» **The task**: Set down only what runs from the line containing "Instruction: Click the 'Running' status value" through the last line of the data, exactly as it reads.
Segment Start: Extracted information
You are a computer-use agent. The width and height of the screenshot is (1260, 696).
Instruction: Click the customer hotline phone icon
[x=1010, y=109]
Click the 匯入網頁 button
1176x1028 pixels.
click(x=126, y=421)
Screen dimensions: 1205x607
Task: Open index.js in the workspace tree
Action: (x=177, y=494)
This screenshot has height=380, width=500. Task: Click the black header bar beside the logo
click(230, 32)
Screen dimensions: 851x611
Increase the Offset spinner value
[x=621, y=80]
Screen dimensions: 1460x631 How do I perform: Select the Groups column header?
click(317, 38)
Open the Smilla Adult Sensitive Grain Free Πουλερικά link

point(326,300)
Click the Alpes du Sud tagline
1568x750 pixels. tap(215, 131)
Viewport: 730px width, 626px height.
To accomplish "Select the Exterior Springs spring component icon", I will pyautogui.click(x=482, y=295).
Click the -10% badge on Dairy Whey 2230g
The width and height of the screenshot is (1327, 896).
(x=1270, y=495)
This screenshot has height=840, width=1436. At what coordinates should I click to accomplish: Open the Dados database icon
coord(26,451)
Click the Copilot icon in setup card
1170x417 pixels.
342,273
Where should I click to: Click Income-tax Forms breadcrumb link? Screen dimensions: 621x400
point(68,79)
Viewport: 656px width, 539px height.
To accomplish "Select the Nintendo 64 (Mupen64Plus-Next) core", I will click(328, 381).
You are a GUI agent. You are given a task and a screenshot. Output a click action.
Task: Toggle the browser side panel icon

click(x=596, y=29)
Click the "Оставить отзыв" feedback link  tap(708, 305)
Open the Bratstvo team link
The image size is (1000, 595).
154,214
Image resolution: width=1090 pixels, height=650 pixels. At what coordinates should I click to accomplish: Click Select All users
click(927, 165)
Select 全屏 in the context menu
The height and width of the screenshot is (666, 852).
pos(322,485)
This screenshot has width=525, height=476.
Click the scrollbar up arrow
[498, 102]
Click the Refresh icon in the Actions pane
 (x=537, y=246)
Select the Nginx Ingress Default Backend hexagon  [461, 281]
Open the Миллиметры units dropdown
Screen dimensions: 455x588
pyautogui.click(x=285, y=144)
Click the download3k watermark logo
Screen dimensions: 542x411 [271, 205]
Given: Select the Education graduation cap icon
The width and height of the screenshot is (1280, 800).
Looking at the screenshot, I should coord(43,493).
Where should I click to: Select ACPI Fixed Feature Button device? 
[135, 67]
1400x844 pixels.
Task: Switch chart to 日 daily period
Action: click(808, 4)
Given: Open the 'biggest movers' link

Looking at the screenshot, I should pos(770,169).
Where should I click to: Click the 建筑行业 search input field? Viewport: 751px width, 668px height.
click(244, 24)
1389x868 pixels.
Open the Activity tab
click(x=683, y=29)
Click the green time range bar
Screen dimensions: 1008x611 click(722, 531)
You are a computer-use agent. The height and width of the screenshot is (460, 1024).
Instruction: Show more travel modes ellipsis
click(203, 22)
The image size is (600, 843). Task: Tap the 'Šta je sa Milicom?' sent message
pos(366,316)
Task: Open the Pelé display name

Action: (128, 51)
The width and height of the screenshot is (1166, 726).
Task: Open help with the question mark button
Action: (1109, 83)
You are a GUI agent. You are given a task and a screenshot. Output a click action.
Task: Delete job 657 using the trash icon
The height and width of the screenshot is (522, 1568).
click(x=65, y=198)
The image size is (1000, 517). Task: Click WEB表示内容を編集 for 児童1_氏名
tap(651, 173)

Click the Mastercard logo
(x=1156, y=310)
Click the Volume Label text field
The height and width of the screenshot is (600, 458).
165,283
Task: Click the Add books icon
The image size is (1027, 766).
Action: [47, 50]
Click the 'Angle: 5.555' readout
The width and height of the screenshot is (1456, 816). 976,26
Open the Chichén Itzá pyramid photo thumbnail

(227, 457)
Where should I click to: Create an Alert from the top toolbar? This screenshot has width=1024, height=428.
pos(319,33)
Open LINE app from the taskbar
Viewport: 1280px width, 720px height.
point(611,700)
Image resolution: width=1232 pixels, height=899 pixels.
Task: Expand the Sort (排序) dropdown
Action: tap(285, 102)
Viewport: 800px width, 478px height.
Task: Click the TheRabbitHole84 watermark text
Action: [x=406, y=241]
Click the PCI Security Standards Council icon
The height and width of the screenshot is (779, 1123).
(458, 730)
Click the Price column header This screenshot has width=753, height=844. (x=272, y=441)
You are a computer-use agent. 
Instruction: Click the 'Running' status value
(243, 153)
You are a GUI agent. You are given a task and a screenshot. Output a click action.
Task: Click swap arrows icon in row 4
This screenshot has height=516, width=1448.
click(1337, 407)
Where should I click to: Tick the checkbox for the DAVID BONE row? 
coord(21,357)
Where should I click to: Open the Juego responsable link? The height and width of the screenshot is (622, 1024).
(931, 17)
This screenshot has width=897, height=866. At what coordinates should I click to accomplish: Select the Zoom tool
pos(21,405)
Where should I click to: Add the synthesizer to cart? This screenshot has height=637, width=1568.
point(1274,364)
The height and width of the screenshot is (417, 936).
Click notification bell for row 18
Segment End: Extracted information
» **Exercise answer**:
Instruction: Click the 'Running' status value
(243, 153)
You are a GUI agent. You are given a task and a screenshot. Output a click action.
Task: Click swap arrows icon in row 4
This screenshot has height=516, width=1448.
click(1337, 407)
Where should I click to: Tick the checkbox for the DAVID BONE row? 
coord(21,357)
Where should I click to: Open the Juego responsable link? The height and width of the screenshot is (622, 1024).
(931, 17)
This screenshot has width=897, height=866. At what coordinates should I click to accomplish: Select the Zoom tool
pos(21,405)
Where should I click to: Add the synthesizer to cart? This screenshot has height=637, width=1568.
point(1274,364)
The height and width of the screenshot is (417, 936).
Click notification bell for row 18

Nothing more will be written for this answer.